I think a lot of us are feeling the winter blues. In addition to the well-documented Seasonal Affective Disorder, some of us have been trapped in the house when we want to get out and about. I mean, there is no point in taking your life in your hands on icy roads if you don’t have to. Or maybe you’ve spent so much time and energy shoveling and snowblowing you’re too tired to do anything (but if you have a working snowblower, color me envious!).

For me, the lack of exercise is getting to me big time. I’ve taken my lovely dog Tabby for a couple of walks the last few days, watching carefully that her paws do not become snow-encrusted (must get her a pair of those doggy booties all the well-dressed canines are wearing). I shoveled this morning, which I believe does count as exercise. I know, there are any number of exercises I can do in the house, no matter what the weather. Sometimes I actually do them. Sometimes I just incorporate more movement than strictly necessary into my chores. That can be fun. Full disclosure: sometimes I neither exercise nor do chores. Don’t judge.

If you are wondering what the point of this post is, I guess there isn’t one. However it is Wrist to Forehead Sunday. And expressing myself in my blog has made me feel better. Now I wonder if I shouldn’t do a few real chores…

A More Serious Post

I can’t call this Wrist to Forehead Sunday, but I am too sad to write to write a proper post. I logged onto Facebook this morning to learn of a man’s suicide.

The man was not exactly a friend of mine, not even a Facebook friend. We were acquainted via a group (I shan’t mention which group, because I feel I should omit any potentially identifying details) which I enjoy very much. I would read his posts and comments with interest, and I always felt flattered when he would Like a comment I made. He was Facebook friends with my husband; they were in two groups together. He would sometimes comment on or Like Steven’s posts.

I just feel so unspeakably sad that this person I never physically met is not longer on the planet. I feel even more sad that it seems to be such a preventable death. Having struggled for many years with depression myself, I understand despair. I understand how difficult it can be to reach out for help. I can’t say I understand what this person was going through, because of course I don’t.

It is clear I have nothing wise and insightful to say. However, I will publish this anyways, because this is important. Suicide is a tragic waste of life. I don’t know what I can do about it, but I would like to figure out something.

From Downer to Endorphins

I suffer from depression. There, I’ve said it.

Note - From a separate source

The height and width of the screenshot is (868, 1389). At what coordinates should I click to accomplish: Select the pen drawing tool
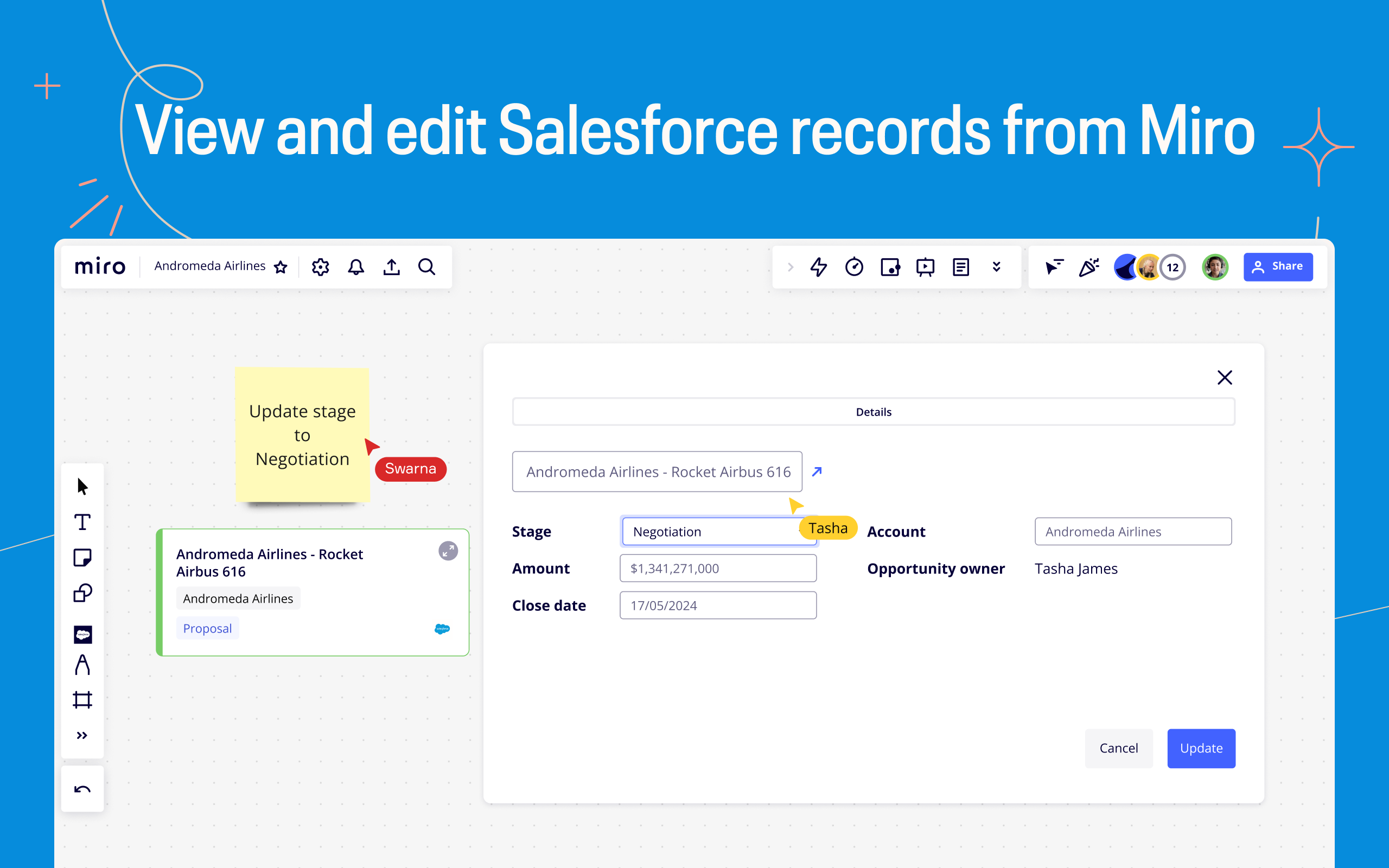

And having written it, I sit here and stare at the sentence, asking myself if this is really what I want to write a blog post about. Of course it’s not. In the first place, I’ve always said I like to keep my blog positive. Why would I want to write about a downer subject like depression?

Another problem is, a lot of people don’t “believe in” depression. “Oh, just get over it,” these people say. “Pull yourself up by your bootstraps.”

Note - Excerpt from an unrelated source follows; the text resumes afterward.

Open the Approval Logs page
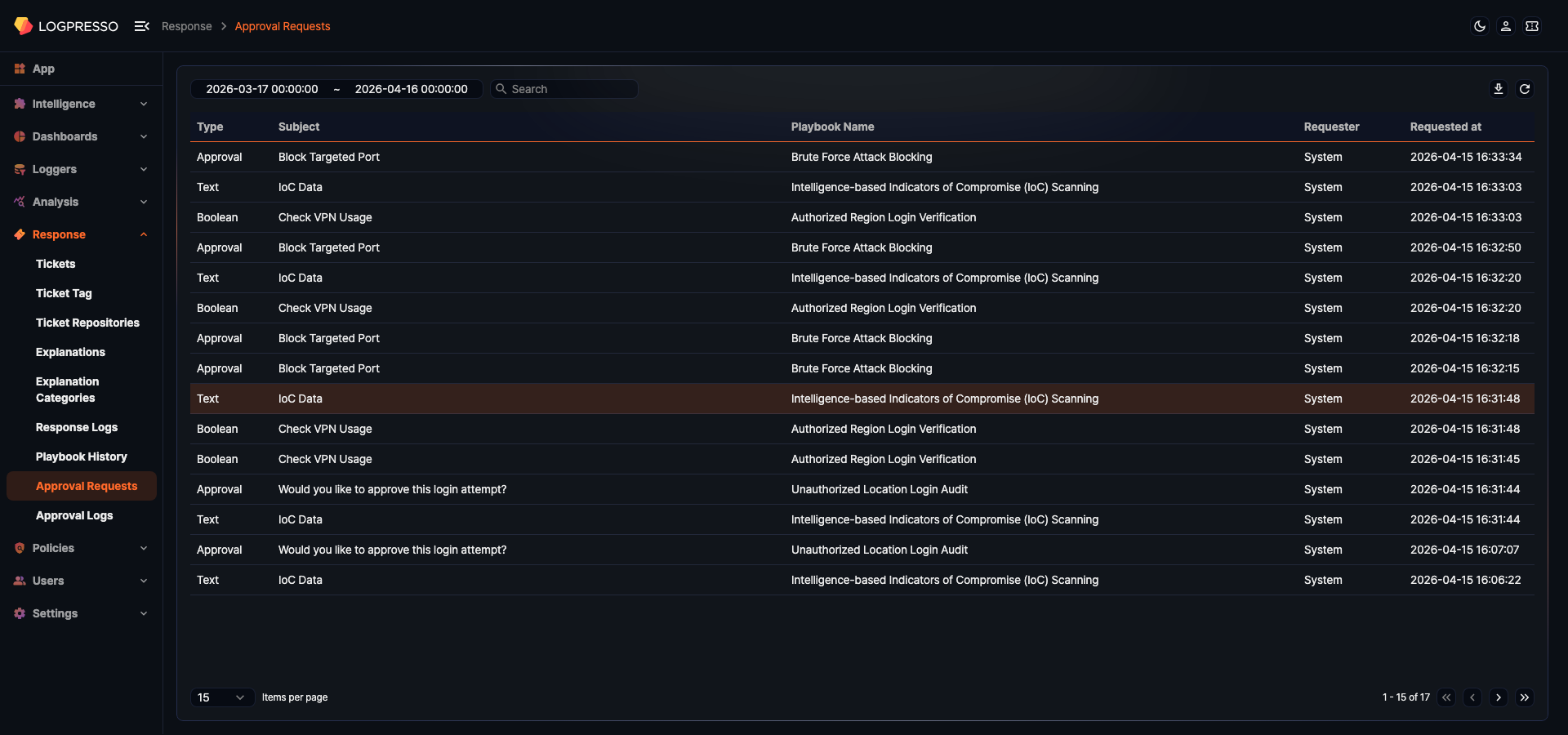This screenshot has height=735, width=1568. tap(74, 515)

Have you ever tried actually pulling yourself up by your bootstraps, or sneaker laces, as the case may be? I have not, but quite frankly, I can’t see it working. I’d probably end up flat on my back with my feet over my head, looking perfectly ridiculous. Might give anybody who happened to see it a good laugh, but I can’t see it doing me much good.

Almost worst is the well-meaning person who says, “Why are you depressed? You have a wonderful husband, an adorable dog. You have a house and a job,” etc. That makes me feel even more depressed, because what kind of a lowlife can’t be appreciative of Steve and Tabby?

So, no, this is not the blog post I want to be writing.

That was as much as I managed to write on my break at work. After work I went to Curves and worked out really vigorously. I burned a new record of calories, according to the computer. When I announced it to the other ladies, they cheered for me. I got a great shot of endorphins and endorsement! So I don’t feel depressed any more.

However, Steven and I have to be leaving soon to go to Ilion Little Theatre for second auditions for his show, Dirty Work at the Crossroads. Long time readers, if any, will remember that this show has been rescheduled from October to May. I don’t have time to write a new, un-depressed blog post. I have to shower and change.